TASK BRIEF ::
Find all the lines in the material below with the word "screenshot", and copy them.

AVAILABLE DATA ::
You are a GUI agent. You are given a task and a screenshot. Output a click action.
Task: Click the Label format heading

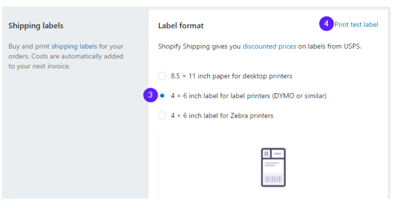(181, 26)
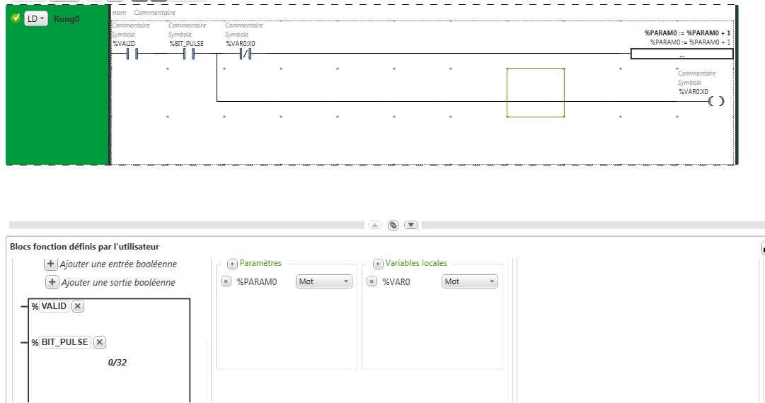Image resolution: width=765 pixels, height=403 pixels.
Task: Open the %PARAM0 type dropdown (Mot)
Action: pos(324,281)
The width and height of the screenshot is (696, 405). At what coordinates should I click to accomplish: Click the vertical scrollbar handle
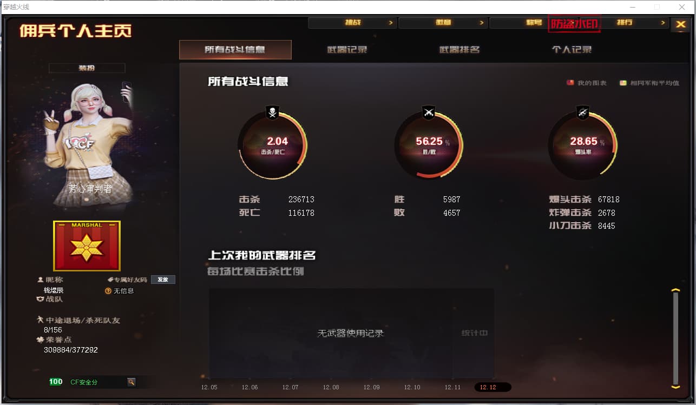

SOLVED EXERCISE ::
You are a GUI agent. You are given a task and a screenshot. Output a click action.
The width and height of the screenshot is (696, 405). At what coordinates should I click to accomplish: Click the vertical scrollbar handle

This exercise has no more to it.